Caminhar na zona queimada levanta o cheiro requentado a incêndio e cinza. Remendos de azeviche marcam os sítios, na EN236, onde arderam os carros onde mais de 40 pessoas perderam a vida. Gente que fugia das labaredas; pais, crianças, avós, famílias inteiras. Mas se dúvidas houvesse do que ali aconteceu, coroas de flores colocadas na berma, facilmente as esclareceriam.
Agora, carros com famílias deslocam-se, agora, à infame recta para "ver". São excursões macabras de gente que assistiu aos incêndios pela televisão e, agora, fazem ali uma espécie de catarse.
Na Rua dos Dias, os dias deixaram de passar. O tempo em Figueira, freguesia da Graça, parou há dois meses e as conversas perderam a importância. Os ouvidos deixaram de ouvir e os olhos de ver, tapados por uma sombra de tristeza.
Na Rua dos Dias, Rosalina Rosa, 79 anos, perdeu tudo.

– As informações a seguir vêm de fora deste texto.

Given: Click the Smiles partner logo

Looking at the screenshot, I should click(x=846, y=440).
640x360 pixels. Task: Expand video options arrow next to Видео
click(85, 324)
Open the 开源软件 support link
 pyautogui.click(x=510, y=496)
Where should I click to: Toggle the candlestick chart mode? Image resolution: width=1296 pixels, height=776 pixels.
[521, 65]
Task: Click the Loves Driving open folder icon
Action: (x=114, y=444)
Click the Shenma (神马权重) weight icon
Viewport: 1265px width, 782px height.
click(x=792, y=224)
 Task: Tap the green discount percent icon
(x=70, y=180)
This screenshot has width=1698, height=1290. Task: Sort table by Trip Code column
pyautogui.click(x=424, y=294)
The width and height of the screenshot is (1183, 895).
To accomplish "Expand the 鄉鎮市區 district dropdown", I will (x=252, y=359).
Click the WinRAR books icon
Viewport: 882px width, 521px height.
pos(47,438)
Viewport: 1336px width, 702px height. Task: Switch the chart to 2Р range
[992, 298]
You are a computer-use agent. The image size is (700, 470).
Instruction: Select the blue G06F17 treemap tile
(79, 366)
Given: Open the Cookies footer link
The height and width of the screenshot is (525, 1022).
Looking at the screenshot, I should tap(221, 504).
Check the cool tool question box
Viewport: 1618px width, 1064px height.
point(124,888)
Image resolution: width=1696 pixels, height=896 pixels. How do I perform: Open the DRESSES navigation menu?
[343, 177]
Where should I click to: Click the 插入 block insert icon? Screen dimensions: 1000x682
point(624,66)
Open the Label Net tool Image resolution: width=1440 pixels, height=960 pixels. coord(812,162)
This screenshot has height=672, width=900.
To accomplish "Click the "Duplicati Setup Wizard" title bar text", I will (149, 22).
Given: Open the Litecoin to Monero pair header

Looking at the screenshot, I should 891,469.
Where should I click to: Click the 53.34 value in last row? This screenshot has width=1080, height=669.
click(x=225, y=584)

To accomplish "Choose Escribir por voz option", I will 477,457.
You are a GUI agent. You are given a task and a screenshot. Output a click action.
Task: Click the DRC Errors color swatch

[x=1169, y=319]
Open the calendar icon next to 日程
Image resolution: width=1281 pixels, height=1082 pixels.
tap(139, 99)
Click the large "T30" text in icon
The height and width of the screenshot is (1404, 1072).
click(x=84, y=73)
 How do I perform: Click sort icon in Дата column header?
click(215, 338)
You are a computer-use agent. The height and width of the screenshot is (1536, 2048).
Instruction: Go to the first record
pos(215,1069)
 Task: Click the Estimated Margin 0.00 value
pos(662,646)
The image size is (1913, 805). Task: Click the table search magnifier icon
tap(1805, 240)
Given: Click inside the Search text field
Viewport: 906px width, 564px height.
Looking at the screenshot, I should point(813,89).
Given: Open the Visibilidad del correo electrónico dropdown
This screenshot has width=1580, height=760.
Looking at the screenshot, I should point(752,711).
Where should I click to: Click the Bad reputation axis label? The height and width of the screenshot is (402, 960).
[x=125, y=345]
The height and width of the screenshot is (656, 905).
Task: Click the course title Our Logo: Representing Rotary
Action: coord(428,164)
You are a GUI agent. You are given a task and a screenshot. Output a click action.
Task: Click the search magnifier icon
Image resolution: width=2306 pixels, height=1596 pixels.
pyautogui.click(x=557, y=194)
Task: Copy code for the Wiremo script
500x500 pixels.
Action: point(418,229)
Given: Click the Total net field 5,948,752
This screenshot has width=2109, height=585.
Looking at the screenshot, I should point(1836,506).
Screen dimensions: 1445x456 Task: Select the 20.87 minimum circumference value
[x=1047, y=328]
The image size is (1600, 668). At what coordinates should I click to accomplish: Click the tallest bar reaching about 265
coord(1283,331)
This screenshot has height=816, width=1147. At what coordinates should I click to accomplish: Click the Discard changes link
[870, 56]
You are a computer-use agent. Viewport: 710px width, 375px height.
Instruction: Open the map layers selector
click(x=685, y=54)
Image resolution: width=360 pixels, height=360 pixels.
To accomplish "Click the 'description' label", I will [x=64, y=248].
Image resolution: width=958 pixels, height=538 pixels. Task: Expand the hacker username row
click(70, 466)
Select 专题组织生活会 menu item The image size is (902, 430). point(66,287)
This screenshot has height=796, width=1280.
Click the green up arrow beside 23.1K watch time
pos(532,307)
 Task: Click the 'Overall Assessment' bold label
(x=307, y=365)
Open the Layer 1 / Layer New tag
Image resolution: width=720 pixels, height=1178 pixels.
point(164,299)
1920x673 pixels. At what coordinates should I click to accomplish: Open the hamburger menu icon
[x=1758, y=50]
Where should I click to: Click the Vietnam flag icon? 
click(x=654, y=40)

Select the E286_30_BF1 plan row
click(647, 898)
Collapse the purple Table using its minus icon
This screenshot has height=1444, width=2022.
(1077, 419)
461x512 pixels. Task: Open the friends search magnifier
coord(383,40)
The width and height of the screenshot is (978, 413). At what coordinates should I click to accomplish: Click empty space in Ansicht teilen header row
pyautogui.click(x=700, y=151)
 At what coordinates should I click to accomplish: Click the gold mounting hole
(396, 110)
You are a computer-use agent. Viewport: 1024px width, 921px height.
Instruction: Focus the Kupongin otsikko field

Ficou feito em cinza. No primeiro dia do fogo, a 17, o demónio de hálito escaldante e fedorento que é o fogo, rondou-lhe o lar. Queimou o palheiro do lado, secou as torneiras e o poço.
No segundo dia, a 18, já com a lição estudada, entrou-lhe à socapa, por baixo das telhas e roubou-lhe uma vida de trabalho. “Já não tenho paciência para as pessoas que andam por aqui a perguntar como foi que aconteceu!”, desabafa.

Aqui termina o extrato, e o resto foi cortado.